** GIVEN RECORDS follows **

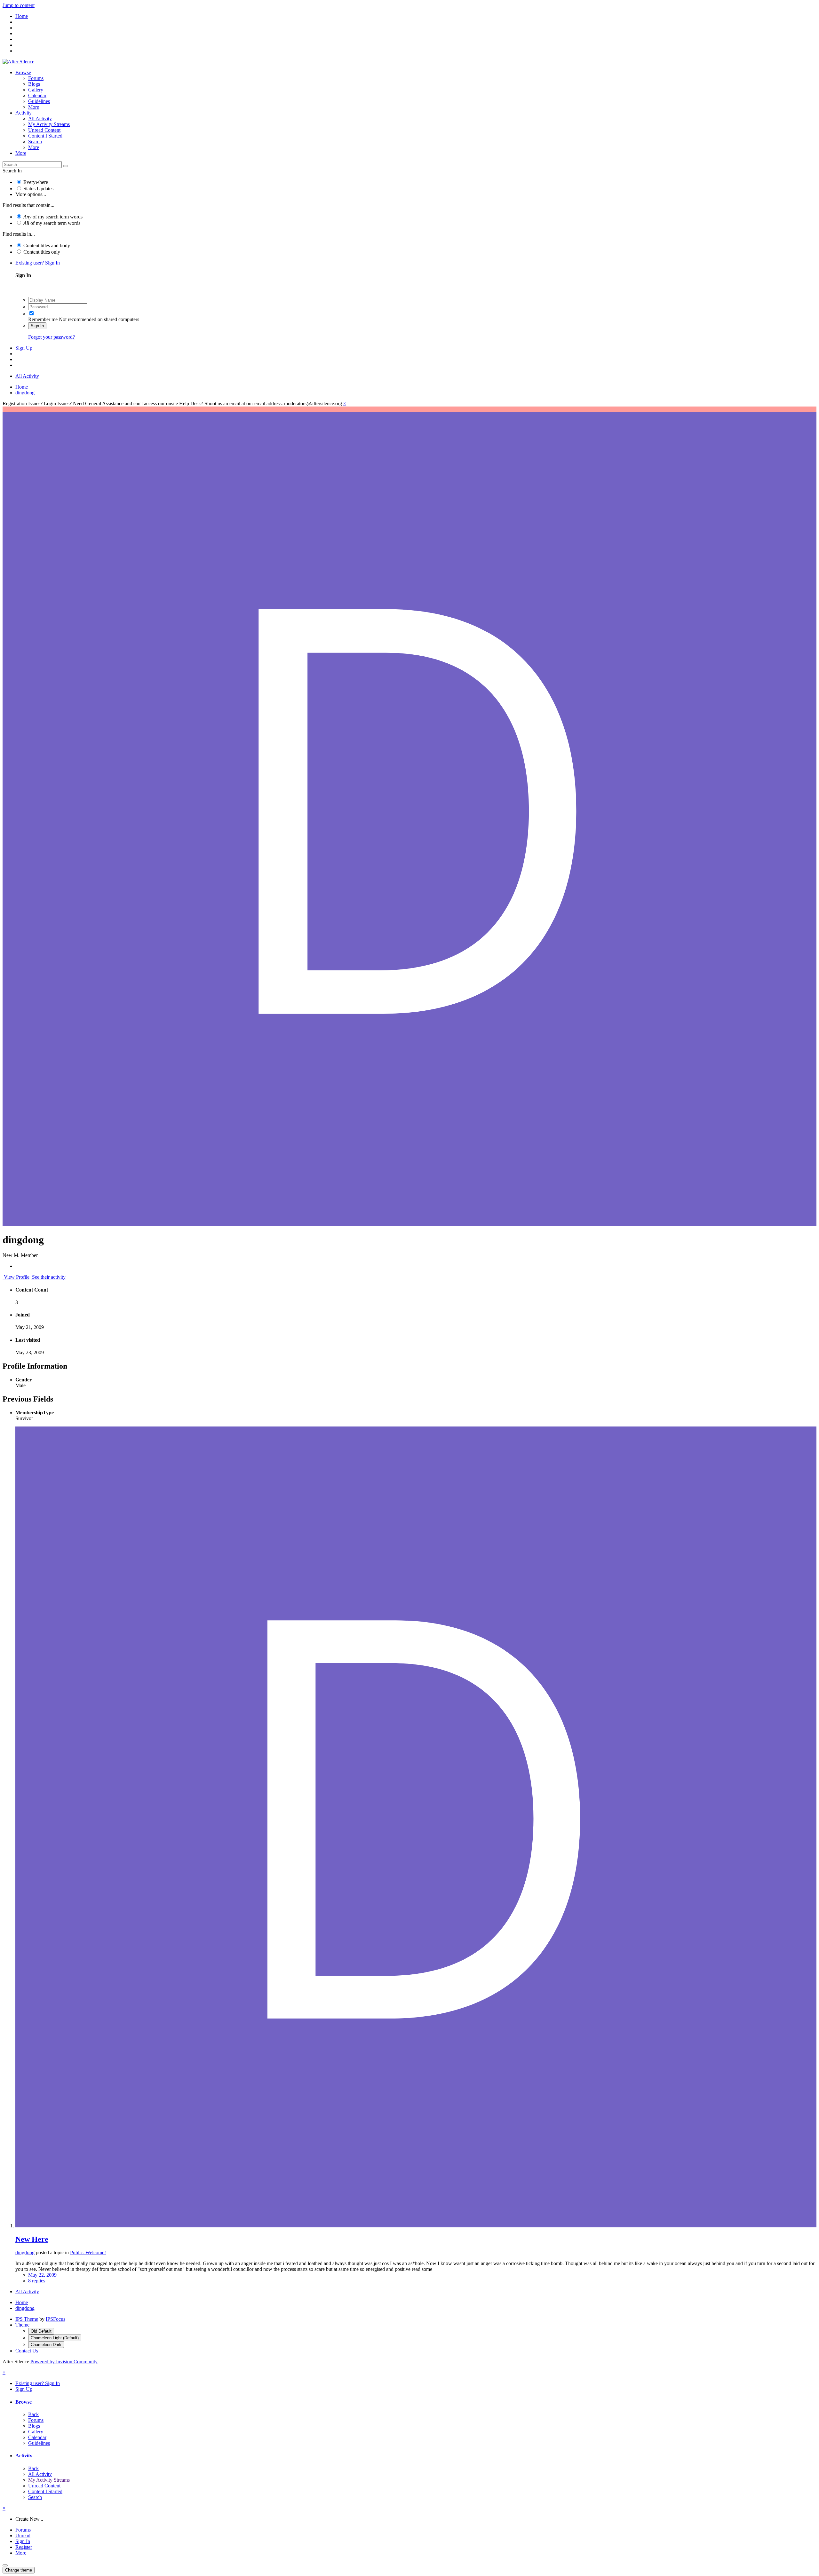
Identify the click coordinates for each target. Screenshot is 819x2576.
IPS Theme (26, 2319)
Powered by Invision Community (64, 2361)
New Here (31, 2239)
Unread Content (44, 130)
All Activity (40, 118)
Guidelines (39, 101)
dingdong (25, 2252)
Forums (36, 78)
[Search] (65, 166)
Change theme (18, 2570)
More (33, 107)
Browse (23, 72)
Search (35, 141)
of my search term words (53, 216)
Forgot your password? (51, 337)
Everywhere (35, 182)
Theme (22, 2324)
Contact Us (26, 2350)
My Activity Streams (49, 124)
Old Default (41, 2331)
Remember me (43, 319)
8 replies (36, 2280)
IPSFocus (55, 2319)
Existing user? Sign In (38, 262)
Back (33, 2414)
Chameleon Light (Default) (55, 2337)
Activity (23, 112)
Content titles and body (46, 245)
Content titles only (41, 252)
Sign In (37, 325)
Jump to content (19, 5)
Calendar (37, 95)
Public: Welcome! (88, 2252)
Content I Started (45, 135)
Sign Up (23, 348)
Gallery (35, 89)
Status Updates (38, 188)
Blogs (34, 84)
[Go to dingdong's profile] (415, 2225)
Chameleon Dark (46, 2344)
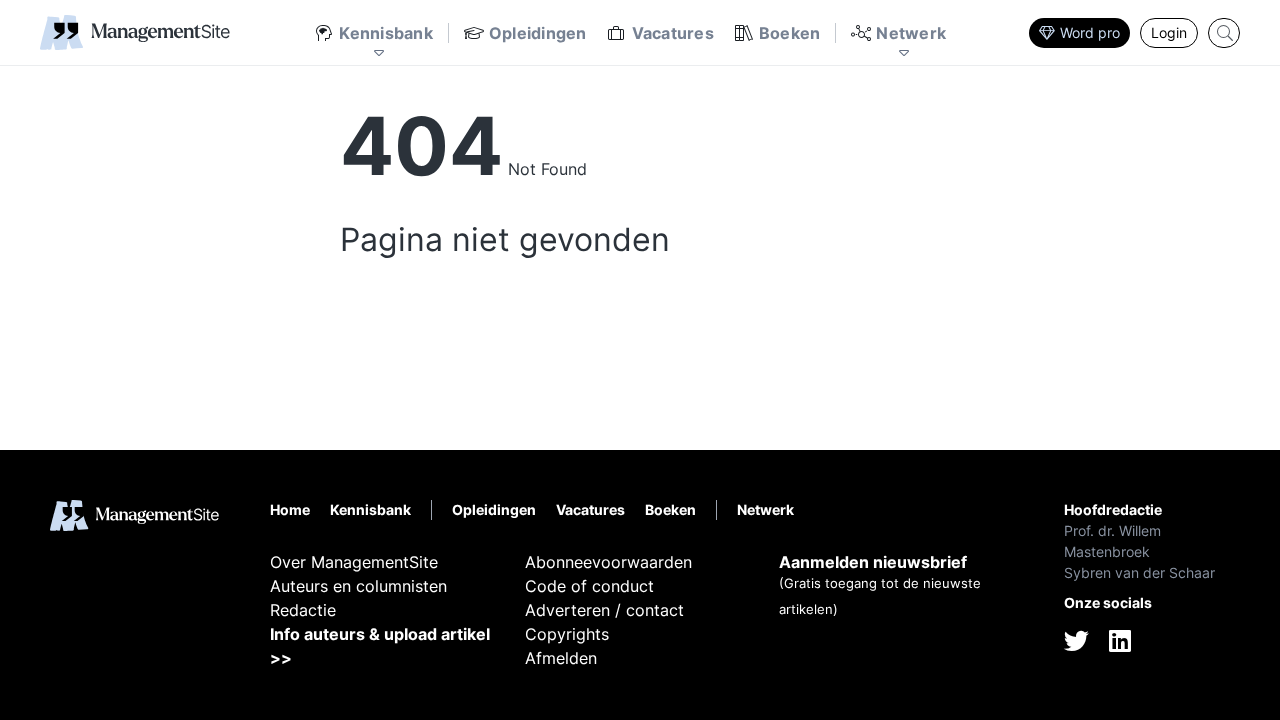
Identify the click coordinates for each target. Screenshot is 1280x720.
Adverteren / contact (604, 610)
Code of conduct (589, 586)
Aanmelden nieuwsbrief (873, 562)
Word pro (1090, 32)
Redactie (303, 610)
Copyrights (567, 634)
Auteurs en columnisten (358, 586)
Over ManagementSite (354, 562)
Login (1169, 32)
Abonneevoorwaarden (608, 562)
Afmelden (561, 658)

** End of GIVEN RECORDS **

• WORK TO BE COMPLETED:
Give back the full data exactly as it reads, but drop the pictures.

• EXERCISE RESULT:
Identify the click coordinates for each target. Screenshot is 819x2576.
IPS Theme (26, 2319)
Powered by Invision Community (64, 2361)
New Here (31, 2239)
Unread Content (44, 130)
All Activity (40, 118)
Guidelines (39, 101)
dingdong (25, 2252)
Forums (36, 78)
[Search] (65, 166)
Change theme (18, 2570)
More (33, 107)
Browse (23, 72)
Search (35, 141)
of my search term words (53, 216)
Forgot your password? (51, 337)
Everywhere (35, 182)
Theme (22, 2324)
Contact Us (26, 2350)
My Activity Streams (49, 124)
Old Default (41, 2331)
Remember me (43, 319)
8 replies (36, 2280)
IPSFocus (55, 2319)
Existing user? Sign In (38, 262)
Back (33, 2414)
Chameleon Light (Default) (55, 2337)
Activity (23, 112)
Content titles and body (46, 245)
Content titles only (41, 252)
Sign In (37, 325)
Jump to content (19, 5)
Calendar (37, 95)
Public: Welcome! (88, 2252)
Content I Started (45, 135)
Sign Up (23, 348)
Gallery (35, 89)
Status Updates (38, 188)
Blogs (34, 84)
[Go to dingdong's profile] (415, 2225)
Chameleon Dark (46, 2344)
Identify the click coordinates for each target. Screenshot is 1280x720.
Adverteren / contact (604, 610)
Code of conduct (589, 586)
Aanmelden nieuwsbrief (873, 562)
Word pro (1090, 32)
Redactie (303, 610)
Copyrights (567, 634)
Auteurs en columnisten (358, 586)
Over ManagementSite (354, 562)
Login (1169, 32)
Abonneevoorwaarden (608, 562)
Afmelden (561, 658)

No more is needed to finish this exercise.